White dot for spacing only
The Dice Project

(Inf logo) Operational Meeting Infrastructure Unit Report -- 14th October 2015

  1. OpenVPN (was: Certificates)

    Please pick up the new OpenVPN configurations, if you haven't already. Last week there were 68 users of the new configurations, and 31 users of the old configurations (still including a couple of C(S)Os). We even have a kx509-on-Windows10-and-cygwin user (RT#74051) now.

    A reminder was sent to sys-announce on Monday 28th September, with the deadline for turning off the old configuration being 2nd November.

  2. Server rooms
  3. makeDNS and serial numbers

    As trailed, we have now migrated our "inf" zone serial numbers from YYYYdddmmm format to using the epoch number as-is. ("inf" in this context includes dcs, dai, cogsci and aiai -- basically, those zones which are generated from hostfile-format files, as opposed to zonefile-format.)

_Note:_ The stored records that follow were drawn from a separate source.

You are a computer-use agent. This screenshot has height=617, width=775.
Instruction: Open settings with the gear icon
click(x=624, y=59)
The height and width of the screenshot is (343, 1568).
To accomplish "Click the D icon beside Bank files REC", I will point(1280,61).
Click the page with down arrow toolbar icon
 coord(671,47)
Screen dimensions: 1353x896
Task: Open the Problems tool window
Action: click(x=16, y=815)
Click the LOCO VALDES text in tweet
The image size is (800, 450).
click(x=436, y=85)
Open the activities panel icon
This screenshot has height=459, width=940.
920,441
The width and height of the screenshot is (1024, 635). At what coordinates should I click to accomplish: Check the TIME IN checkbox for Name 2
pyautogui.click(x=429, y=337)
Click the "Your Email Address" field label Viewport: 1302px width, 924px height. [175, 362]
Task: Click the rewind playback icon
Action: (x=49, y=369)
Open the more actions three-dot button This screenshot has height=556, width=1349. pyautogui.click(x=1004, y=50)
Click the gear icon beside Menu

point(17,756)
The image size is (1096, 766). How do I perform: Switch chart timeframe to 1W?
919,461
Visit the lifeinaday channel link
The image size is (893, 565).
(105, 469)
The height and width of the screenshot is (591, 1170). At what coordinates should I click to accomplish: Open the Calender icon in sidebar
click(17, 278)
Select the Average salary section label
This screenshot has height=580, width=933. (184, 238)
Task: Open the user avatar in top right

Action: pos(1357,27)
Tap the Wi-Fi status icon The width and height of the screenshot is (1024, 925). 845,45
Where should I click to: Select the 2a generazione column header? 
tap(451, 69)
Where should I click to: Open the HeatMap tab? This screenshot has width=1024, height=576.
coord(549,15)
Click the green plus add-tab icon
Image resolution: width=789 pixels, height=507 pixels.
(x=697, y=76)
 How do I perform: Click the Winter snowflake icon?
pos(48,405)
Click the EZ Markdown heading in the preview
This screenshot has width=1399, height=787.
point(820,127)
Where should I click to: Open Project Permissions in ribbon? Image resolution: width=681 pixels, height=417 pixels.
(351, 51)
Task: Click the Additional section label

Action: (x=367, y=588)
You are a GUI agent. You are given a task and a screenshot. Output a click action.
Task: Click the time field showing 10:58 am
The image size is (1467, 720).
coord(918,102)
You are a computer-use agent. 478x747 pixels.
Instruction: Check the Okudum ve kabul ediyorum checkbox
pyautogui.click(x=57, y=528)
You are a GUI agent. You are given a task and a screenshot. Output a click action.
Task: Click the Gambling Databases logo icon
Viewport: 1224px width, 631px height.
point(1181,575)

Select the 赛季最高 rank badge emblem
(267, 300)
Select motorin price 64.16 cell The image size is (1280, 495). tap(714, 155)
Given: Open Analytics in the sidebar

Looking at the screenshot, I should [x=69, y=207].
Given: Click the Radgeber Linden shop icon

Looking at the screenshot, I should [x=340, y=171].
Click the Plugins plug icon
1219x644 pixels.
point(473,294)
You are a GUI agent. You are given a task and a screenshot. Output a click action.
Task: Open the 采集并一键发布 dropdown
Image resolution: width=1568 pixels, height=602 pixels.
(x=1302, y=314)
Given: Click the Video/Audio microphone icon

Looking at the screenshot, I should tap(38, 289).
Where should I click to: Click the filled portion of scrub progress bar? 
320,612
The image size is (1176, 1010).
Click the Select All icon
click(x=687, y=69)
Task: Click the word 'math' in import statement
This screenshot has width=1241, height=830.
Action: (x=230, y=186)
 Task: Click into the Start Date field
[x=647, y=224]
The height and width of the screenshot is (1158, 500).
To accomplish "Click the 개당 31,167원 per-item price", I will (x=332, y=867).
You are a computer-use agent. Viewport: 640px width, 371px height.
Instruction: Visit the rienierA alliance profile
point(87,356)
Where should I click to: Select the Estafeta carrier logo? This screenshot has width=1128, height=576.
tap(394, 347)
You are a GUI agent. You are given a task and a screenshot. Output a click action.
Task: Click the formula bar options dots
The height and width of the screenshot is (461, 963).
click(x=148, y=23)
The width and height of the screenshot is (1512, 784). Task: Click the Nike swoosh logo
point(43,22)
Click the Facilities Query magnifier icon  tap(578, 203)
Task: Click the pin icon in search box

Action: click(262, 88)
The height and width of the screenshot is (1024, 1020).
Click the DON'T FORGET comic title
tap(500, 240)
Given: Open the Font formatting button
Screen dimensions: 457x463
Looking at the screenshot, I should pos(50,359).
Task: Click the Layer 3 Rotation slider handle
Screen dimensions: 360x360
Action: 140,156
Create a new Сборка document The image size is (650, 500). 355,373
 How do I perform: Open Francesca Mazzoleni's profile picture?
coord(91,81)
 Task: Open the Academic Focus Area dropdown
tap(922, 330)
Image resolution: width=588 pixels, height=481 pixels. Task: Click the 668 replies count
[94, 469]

    We're continuing to fix up a very few odd machines which have somehow still managed to miss one of the the steps of this process, as flagged up by the nightly reports. Wake the machine, then as root:

       om dns stop ; rm -f /var/named/ZoneFiles/zone.* ; om dns start

    The next stage is to move on to the non-hostfile-format zones, where the same process will be adopted.

  4. ipaddrs_* and wire_* headers

    The ipaddrs_* headers are generally in good condition. Some tidying of the wire_* headers had previously been done. The following are still pending:

    (Aside: we can not do arp-protection on any of the DICE subnets because the machines on them cache their IP addresses and so don't do DHCP. There might be a case for reviewing this for client wires, particularly for lab machines. There are too many servers with multiple addresses on their subnets for this to be possible for those wires.)

  5. Little-used subnets

    Following on (sort of) from the above, we have two /24 subnets with very few hosts on them. "aliens" (152) has only one non-infrastructure machine marbas on it, which is about four years out of warranty and which has some odd cups configuration.

    The other is "y" (153) which was once in Forrest Hill and was retained "temporarily" for Doug Armstrong's HRB outpost. It has had four addresses used in the last few weeks: one appears to be an HP printer, according to nmap, one is apparently a GX270, and the other two have mysql ports open on them.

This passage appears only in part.